The best way to use YUITweets is via the official public installation at http://tweets.yuilibrary.com/. This version already has a large classification corpus, and is quickly getting even better at classifying tweets.
If you'd like to hack on your own instance of YUITweets, you'll need Ruby 1.9.1 or higher, MongoDB 1.6.2+, and any Rack-compatible web server. Thin is my favorite. If you don't already have Thin installed, run:
gem install thin
Next, clone the YUITweets git repo:
git clone git://github.com/rgrove/yuitweets.git
cd yuitweets
Build and install the gem to pull in necessary dependencies:
rake install
Copy conf/config.rb.sample
to conf/config.rb
and edit it to configure your
MongoDB connection settings.
Now you should be ready to pull in some tweets and run the local server:
rake tweets
rake devserver
If that worked, YUITweets should be alive at http://localhost:3000/.

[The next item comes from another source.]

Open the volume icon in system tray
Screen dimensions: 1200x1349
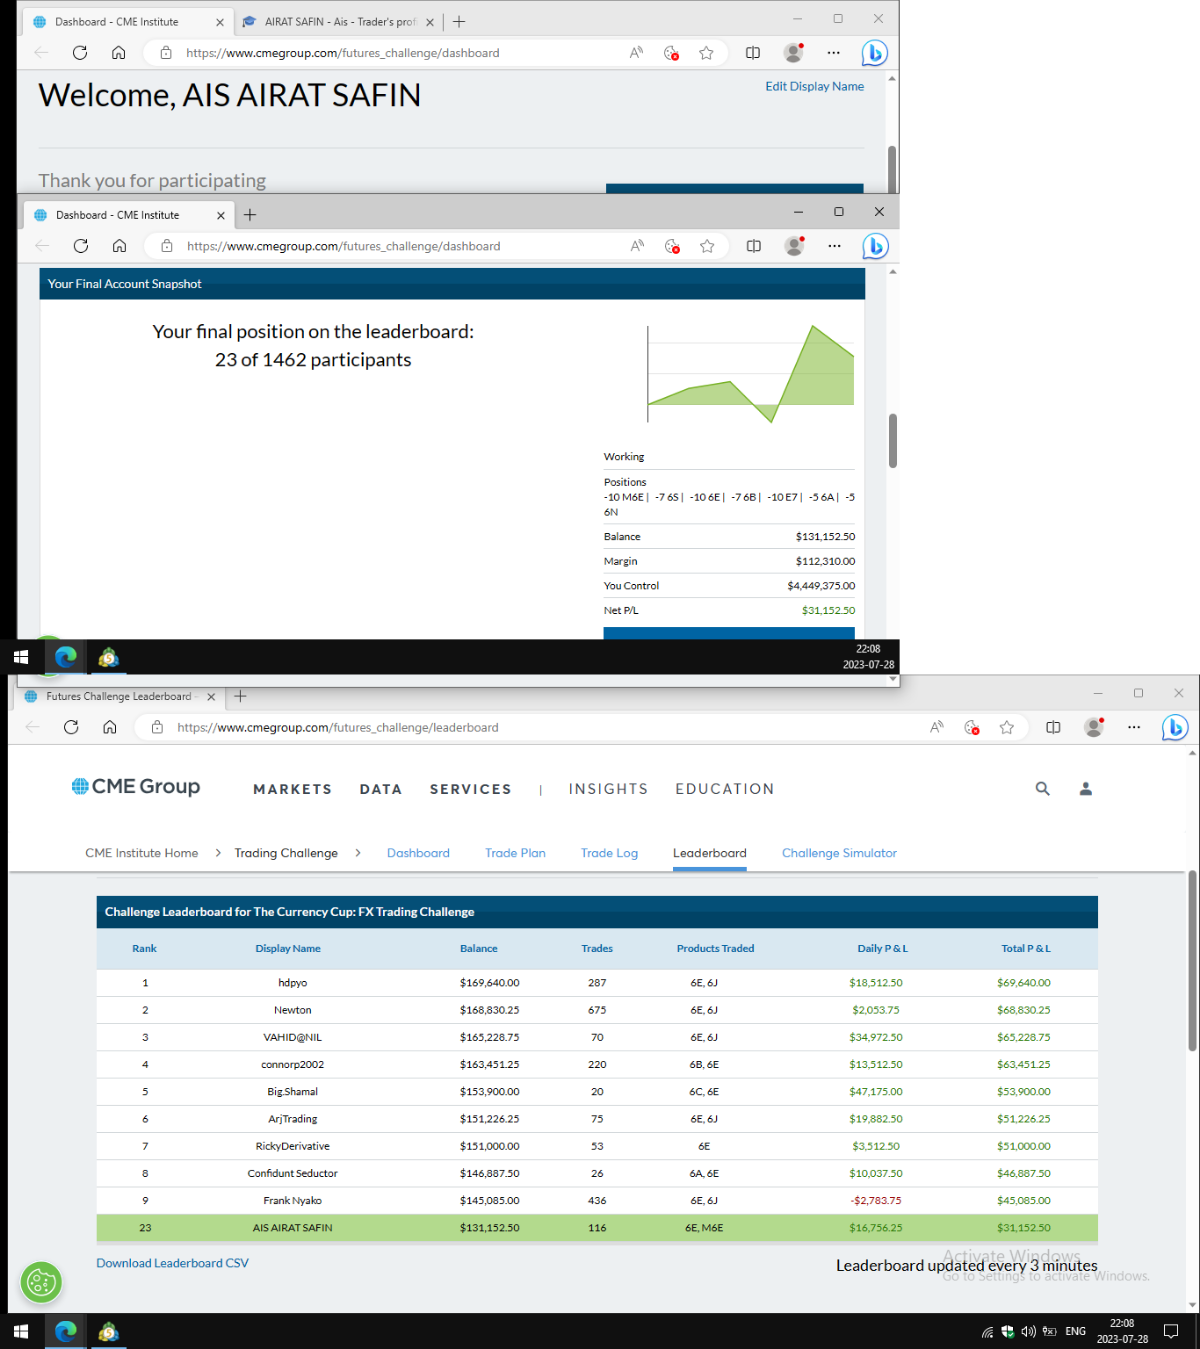tap(1028, 1331)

Patches are more than welcome. Please fork the GitHub repo, create a topic branch for your change, commit your change to the branch, and then send me (rgrove) a GitHub pull request from your branch with a description of the change and why you think I should pick it up.

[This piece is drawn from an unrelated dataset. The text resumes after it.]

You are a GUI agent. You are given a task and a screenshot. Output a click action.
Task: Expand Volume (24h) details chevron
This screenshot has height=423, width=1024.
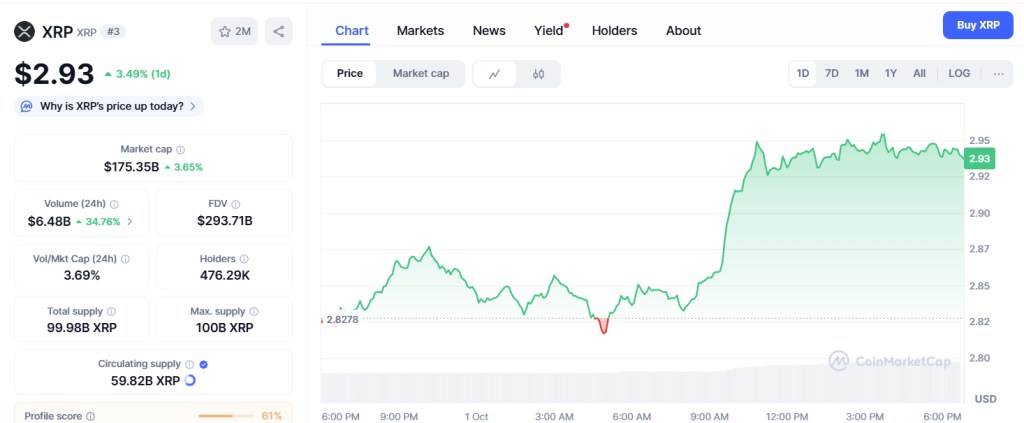click(129, 221)
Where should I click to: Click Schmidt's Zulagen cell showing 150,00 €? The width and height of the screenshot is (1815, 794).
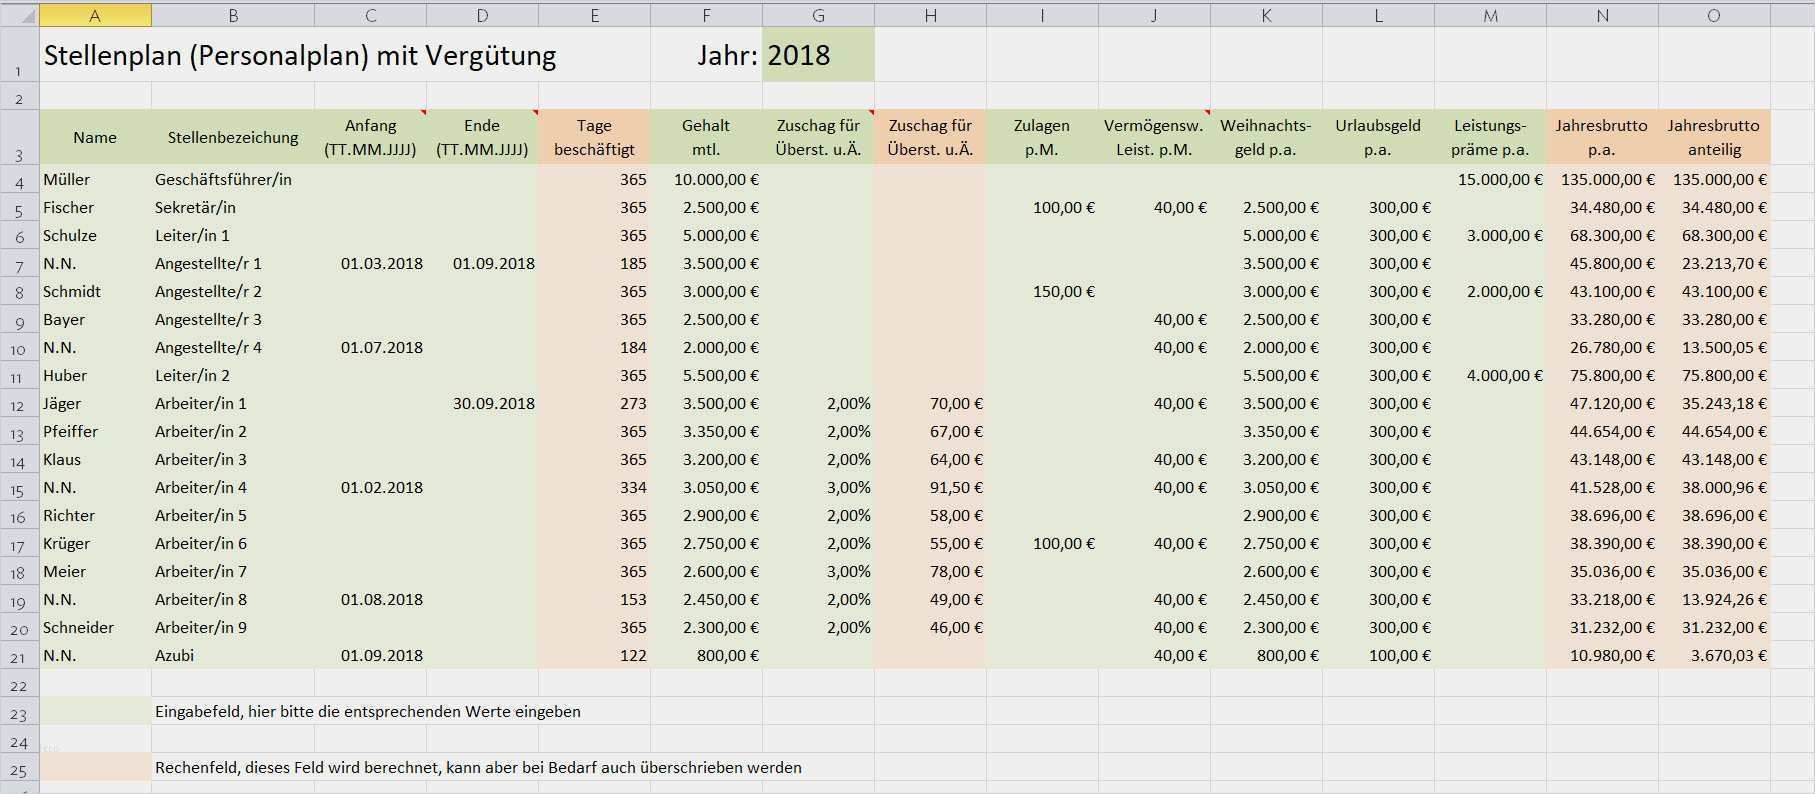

Copyright (c) 2011 Ryan Grove ryan@wonko.com
Permission is hereby granted, free of charge, to any person obtaining a copy of this software and associated documentation files (the 'Software'), to deal in the Software without restriction, including without limitation the rights to use, copy, modify, merge, publish, distribute, sublicense, and/or sell copies of the Software, and to permit persons to whom the Software is furnished to do so, subject to the following conditions:
The above copyright notice and this permission notice shall be included in all copies or substantial portions of the Software.

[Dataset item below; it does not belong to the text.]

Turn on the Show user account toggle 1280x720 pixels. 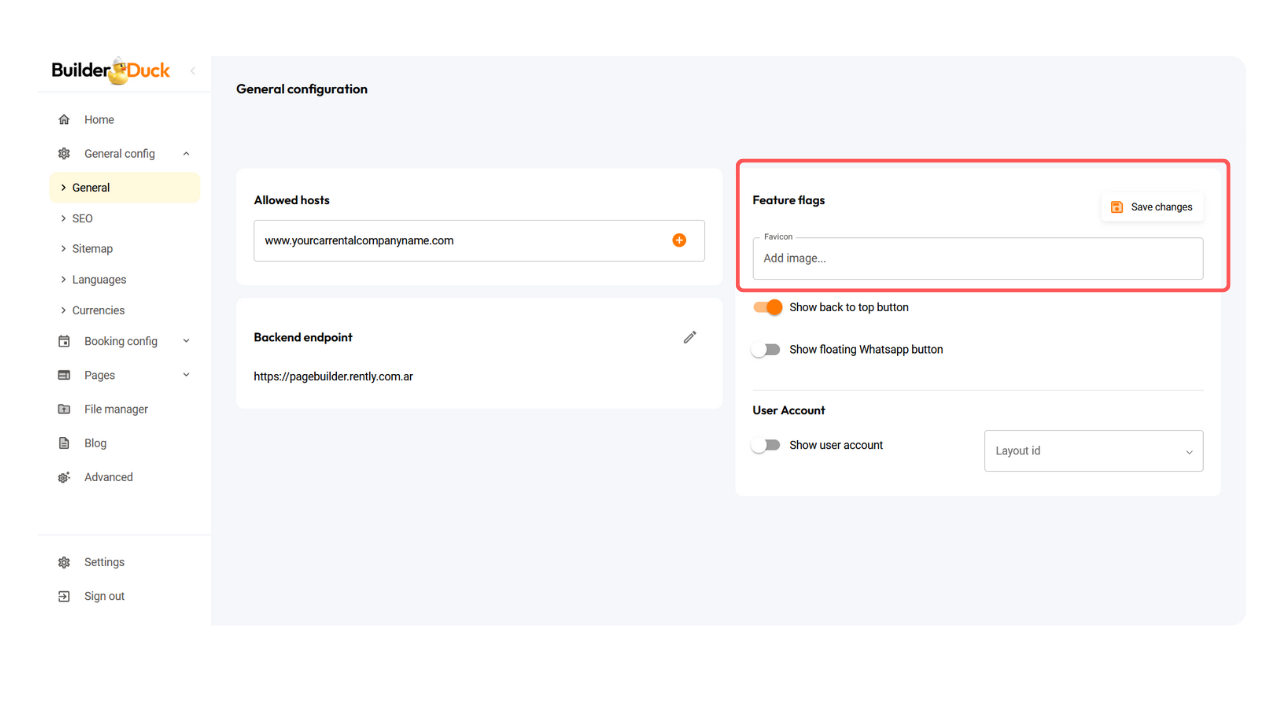(766, 446)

THE SOFTWARE IS PROVIDED 'AS IS', WITHOUT WARRANTY OF ANY KIND, EXPRESS OR IMPLIED, INCLUDING BUT NOT LIMITED TO THE WARRANTIES OF MERCHANTABILITY, FITNESS FOR A PARTICULAR PURPOSE AND NONINFRINGEMENT. IN NO EVENT SHALL THE AUTHORS OR COPYRIGHT HOLDERS BE LIABLE FOR ANY CLAIM, DAMAGES OR OTHER LIABILITY, WHETHER IN AN ACTION OF CONTRACT, TORT OR OTHERWISE, ARISING FROM, OUT OF OR IN CONNECTION WITH THE SOFTWARE OR THE USE OR OTHER DEALINGS IN THE SOFTWARE.